**** Record extracts
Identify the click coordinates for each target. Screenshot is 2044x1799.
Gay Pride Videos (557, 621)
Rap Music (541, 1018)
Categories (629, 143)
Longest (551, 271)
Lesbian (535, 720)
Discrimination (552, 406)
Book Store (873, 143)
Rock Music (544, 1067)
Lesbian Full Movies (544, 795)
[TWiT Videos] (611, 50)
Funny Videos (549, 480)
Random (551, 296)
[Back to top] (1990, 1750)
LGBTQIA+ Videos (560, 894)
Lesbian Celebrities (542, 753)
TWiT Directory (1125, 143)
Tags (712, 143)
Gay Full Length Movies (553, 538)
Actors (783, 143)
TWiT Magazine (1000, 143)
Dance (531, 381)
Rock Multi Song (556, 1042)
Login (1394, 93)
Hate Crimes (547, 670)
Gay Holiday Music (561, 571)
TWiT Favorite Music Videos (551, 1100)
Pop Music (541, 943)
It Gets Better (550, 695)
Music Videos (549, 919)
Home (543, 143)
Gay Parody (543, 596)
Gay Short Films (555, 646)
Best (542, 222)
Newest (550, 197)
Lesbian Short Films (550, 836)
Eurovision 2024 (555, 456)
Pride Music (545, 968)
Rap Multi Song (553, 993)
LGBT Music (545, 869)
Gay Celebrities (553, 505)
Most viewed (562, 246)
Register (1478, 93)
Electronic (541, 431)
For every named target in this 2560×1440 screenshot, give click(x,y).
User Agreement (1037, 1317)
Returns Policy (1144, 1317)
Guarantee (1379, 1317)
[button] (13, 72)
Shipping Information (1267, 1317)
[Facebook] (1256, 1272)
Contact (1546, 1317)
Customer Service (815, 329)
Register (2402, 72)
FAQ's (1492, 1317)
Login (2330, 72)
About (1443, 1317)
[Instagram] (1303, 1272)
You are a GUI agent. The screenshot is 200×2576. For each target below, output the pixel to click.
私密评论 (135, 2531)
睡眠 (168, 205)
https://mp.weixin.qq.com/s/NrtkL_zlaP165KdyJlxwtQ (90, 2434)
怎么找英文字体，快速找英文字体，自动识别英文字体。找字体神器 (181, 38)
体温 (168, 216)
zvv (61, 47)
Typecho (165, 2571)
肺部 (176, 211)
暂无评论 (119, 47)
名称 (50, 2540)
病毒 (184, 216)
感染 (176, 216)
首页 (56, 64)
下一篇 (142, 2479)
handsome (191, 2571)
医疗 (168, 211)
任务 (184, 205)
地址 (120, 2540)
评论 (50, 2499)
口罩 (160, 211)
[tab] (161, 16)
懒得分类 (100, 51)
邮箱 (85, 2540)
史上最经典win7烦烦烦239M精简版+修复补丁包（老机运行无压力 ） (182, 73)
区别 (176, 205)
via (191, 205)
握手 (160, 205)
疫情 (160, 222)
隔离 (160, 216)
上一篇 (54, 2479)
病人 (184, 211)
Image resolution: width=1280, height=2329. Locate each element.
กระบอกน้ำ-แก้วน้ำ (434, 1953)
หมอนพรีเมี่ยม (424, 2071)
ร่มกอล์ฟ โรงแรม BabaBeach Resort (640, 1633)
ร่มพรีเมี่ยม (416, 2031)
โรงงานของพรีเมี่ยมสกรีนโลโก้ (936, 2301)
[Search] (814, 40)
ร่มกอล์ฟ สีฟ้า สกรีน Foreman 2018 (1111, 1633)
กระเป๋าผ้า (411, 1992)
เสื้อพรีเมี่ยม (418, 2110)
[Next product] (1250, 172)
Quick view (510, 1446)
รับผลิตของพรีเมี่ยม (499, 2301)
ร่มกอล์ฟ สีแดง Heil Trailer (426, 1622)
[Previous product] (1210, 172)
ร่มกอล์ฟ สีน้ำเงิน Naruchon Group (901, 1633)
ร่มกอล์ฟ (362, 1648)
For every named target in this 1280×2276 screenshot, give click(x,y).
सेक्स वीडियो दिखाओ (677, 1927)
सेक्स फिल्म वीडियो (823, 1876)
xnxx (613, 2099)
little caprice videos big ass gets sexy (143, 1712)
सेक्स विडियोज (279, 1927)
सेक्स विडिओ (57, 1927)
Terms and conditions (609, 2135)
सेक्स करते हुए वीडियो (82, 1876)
********
Transcribe, word for word, the data above from its first line through the line with "Lesbian Celebrities (542, 753)", and include nothing else.

Identify the click coordinates for each target. Screenshot is 2044x1799.
Gay Pride Videos (557, 621)
Rap Music (541, 1018)
Categories (629, 143)
Longest (551, 271)
Lesbian (535, 720)
Discrimination (552, 406)
Book Store (873, 143)
Rock Music (544, 1067)
Lesbian Full Movies (544, 795)
[TWiT Videos] (611, 50)
Funny Videos (549, 480)
Random (551, 296)
[Back to top] (1990, 1750)
LGBTQIA+ Videos (560, 894)
Lesbian Celebrities (542, 753)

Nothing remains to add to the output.